Meaning of Precision / Recall in AI

Updated on 2026 / 08 / 27

Examples are valid for :
TMflow Software version : TMflow 2.20 or above versions
TM Robot Hardware version : HW3.2 or above versions
Other specific requirements : None 
Note that older or newer software versions may have different results.
 


 

System Detection Capability Evaluation Metrics

 

 

  • NG Products: No Good / Defective items.

 

  • OK Products: Good / Non-defective items.

 

Definitions

 

  • Positive: The category actually being focused on. In this example, it is the NG product.
  • Negative: The product opposite to the focused category. In this example, it is the OK product.
  • True Positive (TP): An NG product correctly identified by the system as NG.
  • True Negative (TN): An OK product correctly identified by the system as OK.
  • False Positive (FP): An OK product incorrectly identified by the system as NG (False Alarm).
  • False Negative (FN): An NG product incorrectly identified by the system as OK (Leakage).

 

 

When system output = NG

 

 

When system output = OK

 

 


 

Recall and Precision

 

  • Recall = TP / (TP + FN)
  • Precision = TP / (TP + FP)

 

When Detection Criteria = Moderate

 

 

  • Recall = TP / (TP + FN) = 8 / 9 = 0.89

=> For every 100 defective items, 11 will leak out.

 

  • Precision = TP / (TP + FP) = 8 / 10 = 0.80

=> For every 100 items judged as defective by the system, only 80 are actually defective.

 

2. When Detection Criteria = Strict

(Raising criteria to ensure NO NG products leak out)

 

 

  • Recall = TP / (TP + FN) = 9 / 9 = 1.00

=> 100% of defective products are detected; none will leak out.

 

  • Precision = TP / (TP + FP) = 9 / 12 = 0.75

=> For every 100 items judged as defective by the system, only 75 are actually defective.

 


 

Scenarios

 

Scenario 1

 

Assumption: Factory yield is 80% (Per 100 items: 80 OK, 20 NG).

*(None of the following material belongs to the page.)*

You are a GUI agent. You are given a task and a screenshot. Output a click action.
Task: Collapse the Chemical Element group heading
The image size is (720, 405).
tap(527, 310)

System: Recall 89%, Precision 80%.

Result: When producing 100 items, out of 20 NG items, 2.2 (20 * (1-0.89)) will leak out. 25 (20 / 0.80) items will be judged as NG by the system and require manual re-inspection.

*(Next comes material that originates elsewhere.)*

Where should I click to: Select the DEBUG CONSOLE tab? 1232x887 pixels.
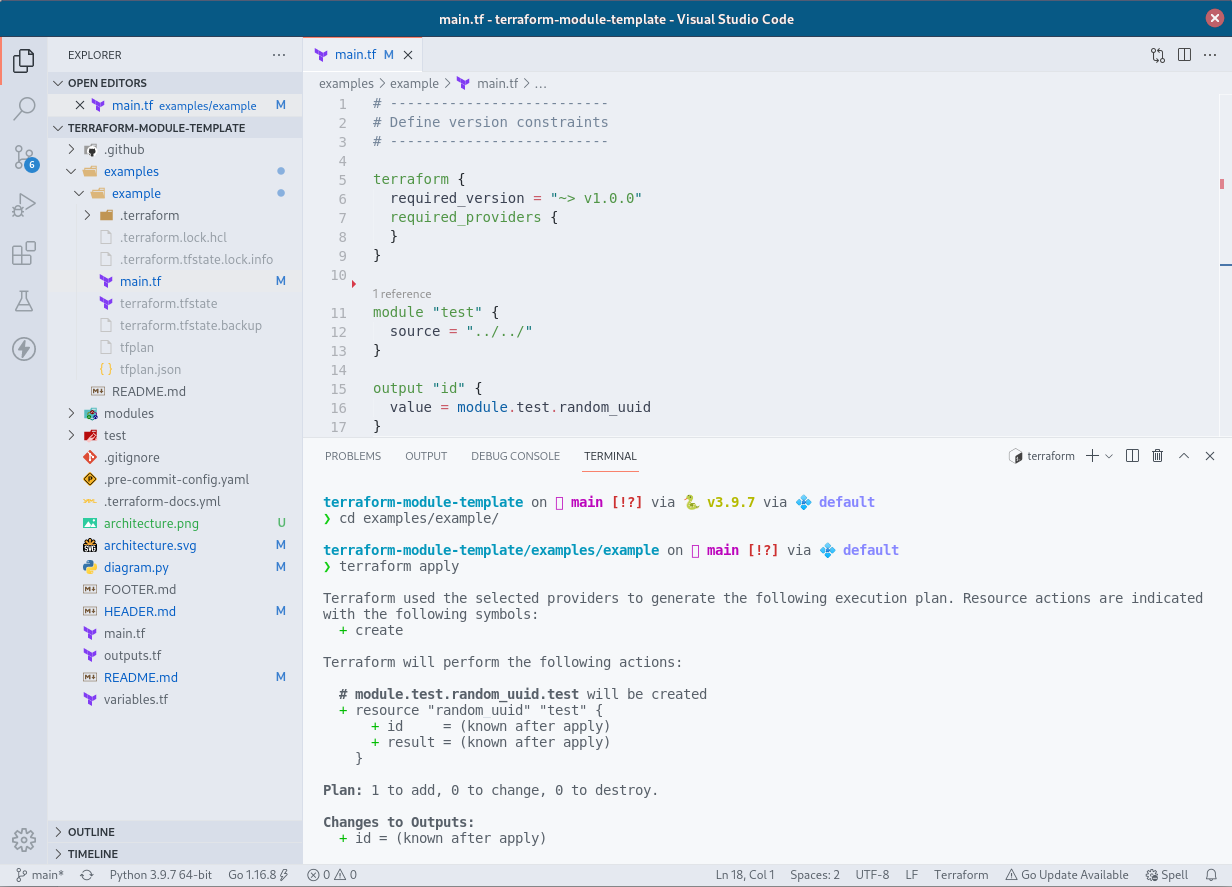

System Introduction Benefit:

  • 11% of NG products will leak out.
  • Manual inspection is reduced from 100% (checking every item) to checking only the 25 identified items. Workload reduced to 25%.

 

Scenario 2

 

Assumption: Factory yield is 80% (Per 100 items: 80 OK, 20 NG).

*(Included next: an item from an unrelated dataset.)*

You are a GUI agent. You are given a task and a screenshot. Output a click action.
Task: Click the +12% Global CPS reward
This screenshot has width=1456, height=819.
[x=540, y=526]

System: Recall 100%, Precision 75%.

Result: When producing 100 items, no defective products will leak out. 26.67 (20 / 0.75) items will be judged as NG by the system and require manual re-inspection.

System Introduction Benefit:

  • NG products will not leak out.
  • Manual inspection is reduced from 100% to checking only the 26.67 identified items. Workload reduced to 26.67%.

 

Scenario 3

 

Assumption: Factory yield is 99% (Per 100 items: 99 OK, 1 NG).

System: Recall 100%, Precision 75%.

Result: When producing 100 items, no defective products will leak out. 1.33 (1 / 0.75) items will be judged as NG by the system and require manual re-inspection.

System Introduction Benefit:

  • NG products will not leak out.
  • Manual inspection is reduced from 100% to checking only the 1.33 identified items. Workload reduced to 1.33%.